Unsurprisingly, the legislature was not enthusiastic about maintaining the spending cap. They suspended the supermajority requirement during the 2002 budget shortfall, again in 2005, and again in 2010. Each time, a simple majority vote was all it took to increase spending, defeating the entire purpose of having a supermajority requirement in the first place.
Voters pushed back, reaffirming the two-thirds requirement directly through Initiative 960 in 2007, Initiative 1053 in 2010, and Initiative 1185 in 2012 which won 64% of the vote statewide. Referendum 49 in 1998, primarily a car tab and transportation measure, affirmed I-601's spending limits as part of a broader package. That amounts to five voter affirmations over 19 years, but the legislature suspended the supermajority requirement whenever it got in the way of their spending.
The income tax that passed this session follows the same pattern. Voters rejected an income tax 11 times over the past 90 years, but the legislature passed one anyway.
The spending limit ended in February 2013 when the Washington Supreme Court ruled in League of Education Voters v. State that a statutory supermajority requirement for tax increases violated the state constitution's simple majority requirement for passing legislation. The court was clear that if Washingtonians wanted a durable supermajority requirement, it needed to be in the constitution. The legislature never referred that question to voters, and the spending limit was killed.

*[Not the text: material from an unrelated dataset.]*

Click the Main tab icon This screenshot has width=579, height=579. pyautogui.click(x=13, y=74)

Spending since I-601 was overturned
General fund spending in 2013-15 was $25.6 billion. The 2025-27 budget comes in at $80.2 billion, more than triple that figure. Over the same period, cumulative inflation rose roughly 36% and the state's population grew by about 14%. Adjusted for both, real per-capita state spending increased by more than 50%.
The spending growth was not matched by an equivalent increase in revenue, even accounting for the significant tax increases of recent sessions. The state still likely faces a multi-billion-dollar deficit in the 2027-29 biennium. The four-year budget outlook built into the supplemental budget passed this year assumes spending growth well below the historical average, excludes future collective bargaining costs that have been a consistent driver of past deficits, and depends on income tax revenue that has not yet survived a legal challenge or a potential ballot measure.

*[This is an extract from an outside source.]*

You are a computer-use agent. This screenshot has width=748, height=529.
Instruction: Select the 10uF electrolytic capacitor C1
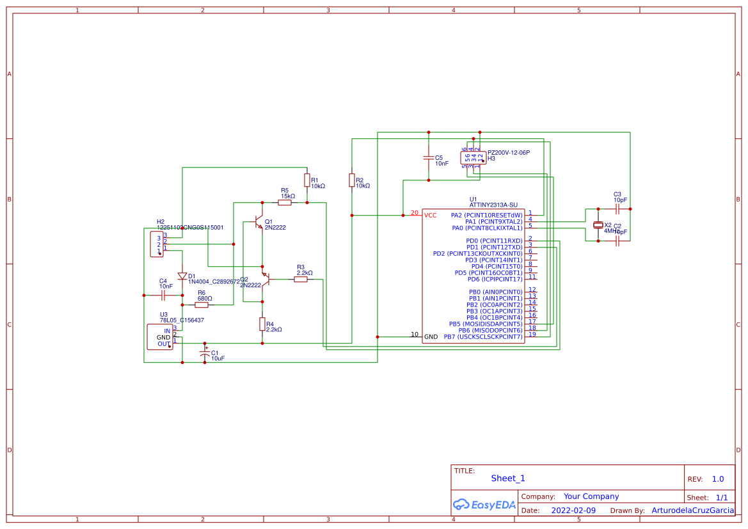206,354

This is the self-destructive pattern a spending limit disrupts. Without a spending cap, there is nothing to stop the legislature from writing a budget that requires more revenue than currently exists, raising taxes to fund it, committing that revenue to ongoing programs, and then facing the same problem two years later at a higher baseline.
A Constitutional limit would end the cycle
The Supreme Court's guidance in 2013 was clear. A statutory spending limit can always be suspended by a future legislature with a simple majority vote, as the history before 2013 demonstrated over and over again. The only way to make the constraint durable is to put it in the constitution, where changing it requires a two-thirds legislative vote to refer the question to voters and majority voter approval to modify it.
A constitutional spending limit tied to population growth plus inflation would not freeze government at its current size. It would allow the budget to grow, but at a pace connected to the actual growth of the state rather than the growth of the majority caucus' spending appetite.
It would not prevent the legislature from responding to genuine fiscal emergencies, which is what reserve funds exist for. It would not dictate how the state raises revenue or what the tax structure looks like.
What a spending cap would change is the incentive structure. Right now, legislators can spend beyond available revenue, raise taxes to cover the difference, and call that responsible governance and tax reform. A binding spending limit forces a different conversation - one not about where to find more money, but about what the state's existing money should actually pay for.
Real tax reform demands tradeoffs, and those tradeoffs require a fiscal environment where avoiding them is not an option.